WORK INSTRUCTIONS —
Every line in the listing below that holds the word "search" should be returned.

□ □ □ □ □ □ □

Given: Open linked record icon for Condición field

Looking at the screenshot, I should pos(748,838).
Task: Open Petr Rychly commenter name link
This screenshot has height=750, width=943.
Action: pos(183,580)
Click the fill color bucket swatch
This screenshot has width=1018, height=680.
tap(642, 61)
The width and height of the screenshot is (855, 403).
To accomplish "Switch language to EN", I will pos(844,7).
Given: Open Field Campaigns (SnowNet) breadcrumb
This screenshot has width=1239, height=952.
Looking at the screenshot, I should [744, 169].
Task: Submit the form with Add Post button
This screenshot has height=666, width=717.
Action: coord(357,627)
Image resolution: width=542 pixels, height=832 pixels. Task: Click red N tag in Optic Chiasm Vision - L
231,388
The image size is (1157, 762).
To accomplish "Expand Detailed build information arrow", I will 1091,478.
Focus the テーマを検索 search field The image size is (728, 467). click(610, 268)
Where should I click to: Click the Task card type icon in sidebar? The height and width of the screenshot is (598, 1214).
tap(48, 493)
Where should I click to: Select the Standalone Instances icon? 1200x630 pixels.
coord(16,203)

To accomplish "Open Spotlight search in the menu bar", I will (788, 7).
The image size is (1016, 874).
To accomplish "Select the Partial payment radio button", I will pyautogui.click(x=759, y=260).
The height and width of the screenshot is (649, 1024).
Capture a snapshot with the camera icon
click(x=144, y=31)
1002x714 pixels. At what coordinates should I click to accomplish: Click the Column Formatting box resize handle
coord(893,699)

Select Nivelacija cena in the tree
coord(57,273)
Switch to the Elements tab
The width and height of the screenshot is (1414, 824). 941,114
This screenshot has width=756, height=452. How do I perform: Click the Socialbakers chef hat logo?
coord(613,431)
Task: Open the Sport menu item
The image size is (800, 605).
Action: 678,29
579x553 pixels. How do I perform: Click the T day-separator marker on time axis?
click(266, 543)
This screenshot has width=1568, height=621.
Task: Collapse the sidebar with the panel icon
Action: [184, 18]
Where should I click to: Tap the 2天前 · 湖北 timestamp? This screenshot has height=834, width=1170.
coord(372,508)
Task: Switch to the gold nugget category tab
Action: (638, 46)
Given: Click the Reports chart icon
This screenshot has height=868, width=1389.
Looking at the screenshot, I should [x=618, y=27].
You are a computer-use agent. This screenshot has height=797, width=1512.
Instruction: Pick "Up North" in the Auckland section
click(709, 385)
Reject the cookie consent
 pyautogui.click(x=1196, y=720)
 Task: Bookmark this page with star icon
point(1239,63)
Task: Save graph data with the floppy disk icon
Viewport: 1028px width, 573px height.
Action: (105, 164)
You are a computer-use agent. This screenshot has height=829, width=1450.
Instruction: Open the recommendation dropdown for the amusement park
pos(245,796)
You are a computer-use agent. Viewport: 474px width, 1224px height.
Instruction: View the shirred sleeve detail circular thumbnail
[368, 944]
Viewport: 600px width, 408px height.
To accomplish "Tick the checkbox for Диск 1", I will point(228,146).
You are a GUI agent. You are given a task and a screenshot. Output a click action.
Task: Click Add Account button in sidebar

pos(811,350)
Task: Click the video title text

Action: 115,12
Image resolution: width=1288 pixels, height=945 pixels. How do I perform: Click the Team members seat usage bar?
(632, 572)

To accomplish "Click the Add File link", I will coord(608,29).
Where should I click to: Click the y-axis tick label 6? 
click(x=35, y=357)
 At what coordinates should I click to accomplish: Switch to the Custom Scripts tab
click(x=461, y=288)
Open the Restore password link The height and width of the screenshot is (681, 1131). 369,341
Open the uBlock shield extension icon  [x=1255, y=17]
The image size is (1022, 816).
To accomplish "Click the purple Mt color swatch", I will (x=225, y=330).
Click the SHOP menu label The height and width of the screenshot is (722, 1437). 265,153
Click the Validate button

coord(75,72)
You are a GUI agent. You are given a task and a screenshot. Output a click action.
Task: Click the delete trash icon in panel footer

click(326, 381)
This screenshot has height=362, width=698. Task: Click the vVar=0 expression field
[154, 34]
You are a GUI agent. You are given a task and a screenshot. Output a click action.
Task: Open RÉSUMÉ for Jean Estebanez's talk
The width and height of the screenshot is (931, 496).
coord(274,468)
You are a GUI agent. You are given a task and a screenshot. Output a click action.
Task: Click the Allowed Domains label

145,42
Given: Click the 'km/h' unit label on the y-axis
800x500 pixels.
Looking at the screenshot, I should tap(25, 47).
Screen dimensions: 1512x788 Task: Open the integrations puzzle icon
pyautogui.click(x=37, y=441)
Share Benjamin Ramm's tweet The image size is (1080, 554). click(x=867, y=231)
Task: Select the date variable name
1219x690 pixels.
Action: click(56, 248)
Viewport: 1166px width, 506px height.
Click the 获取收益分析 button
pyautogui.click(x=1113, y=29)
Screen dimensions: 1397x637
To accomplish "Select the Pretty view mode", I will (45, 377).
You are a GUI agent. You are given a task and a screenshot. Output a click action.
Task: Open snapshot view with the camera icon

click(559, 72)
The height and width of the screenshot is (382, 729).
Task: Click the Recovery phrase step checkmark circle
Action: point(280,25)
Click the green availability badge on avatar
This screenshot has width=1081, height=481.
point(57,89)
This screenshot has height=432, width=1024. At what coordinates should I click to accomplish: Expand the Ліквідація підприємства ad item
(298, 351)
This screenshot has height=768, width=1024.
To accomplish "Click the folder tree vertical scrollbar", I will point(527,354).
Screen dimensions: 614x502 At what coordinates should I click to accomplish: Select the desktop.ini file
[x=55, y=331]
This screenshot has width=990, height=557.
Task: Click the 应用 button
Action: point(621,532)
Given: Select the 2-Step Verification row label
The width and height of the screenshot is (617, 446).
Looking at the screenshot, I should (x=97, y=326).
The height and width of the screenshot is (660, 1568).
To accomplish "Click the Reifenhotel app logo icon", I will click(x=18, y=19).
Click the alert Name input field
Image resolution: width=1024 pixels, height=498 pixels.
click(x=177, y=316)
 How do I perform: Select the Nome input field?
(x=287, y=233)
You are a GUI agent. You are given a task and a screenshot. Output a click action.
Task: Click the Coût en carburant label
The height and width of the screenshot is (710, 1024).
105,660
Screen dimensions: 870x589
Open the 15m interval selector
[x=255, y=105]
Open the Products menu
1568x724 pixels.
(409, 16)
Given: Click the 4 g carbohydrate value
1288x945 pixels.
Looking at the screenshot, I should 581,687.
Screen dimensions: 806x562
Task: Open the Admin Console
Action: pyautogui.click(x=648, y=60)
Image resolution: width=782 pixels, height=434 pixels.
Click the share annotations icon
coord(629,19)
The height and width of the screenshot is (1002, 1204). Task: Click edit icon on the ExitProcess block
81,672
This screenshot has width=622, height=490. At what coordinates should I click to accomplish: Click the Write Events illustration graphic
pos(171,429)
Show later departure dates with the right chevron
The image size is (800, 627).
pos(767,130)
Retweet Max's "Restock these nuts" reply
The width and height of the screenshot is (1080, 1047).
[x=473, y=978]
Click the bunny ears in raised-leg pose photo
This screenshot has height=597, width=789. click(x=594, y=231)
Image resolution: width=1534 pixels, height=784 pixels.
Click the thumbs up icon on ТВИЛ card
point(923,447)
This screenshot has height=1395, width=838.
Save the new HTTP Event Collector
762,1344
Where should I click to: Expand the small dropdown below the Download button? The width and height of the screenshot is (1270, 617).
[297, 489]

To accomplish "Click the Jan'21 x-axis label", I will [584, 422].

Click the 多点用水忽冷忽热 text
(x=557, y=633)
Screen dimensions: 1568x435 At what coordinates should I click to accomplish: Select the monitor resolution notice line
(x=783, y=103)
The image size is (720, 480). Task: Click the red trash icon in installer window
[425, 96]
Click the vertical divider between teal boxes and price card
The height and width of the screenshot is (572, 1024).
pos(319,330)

□ □ □ □ □ □ □

TASK RESPONSE —
Focus the テーマを検索 search field The image size is (728, 467). click(610, 268)
To accomplish "Open Spotlight search in the menu bar", I will (788, 7).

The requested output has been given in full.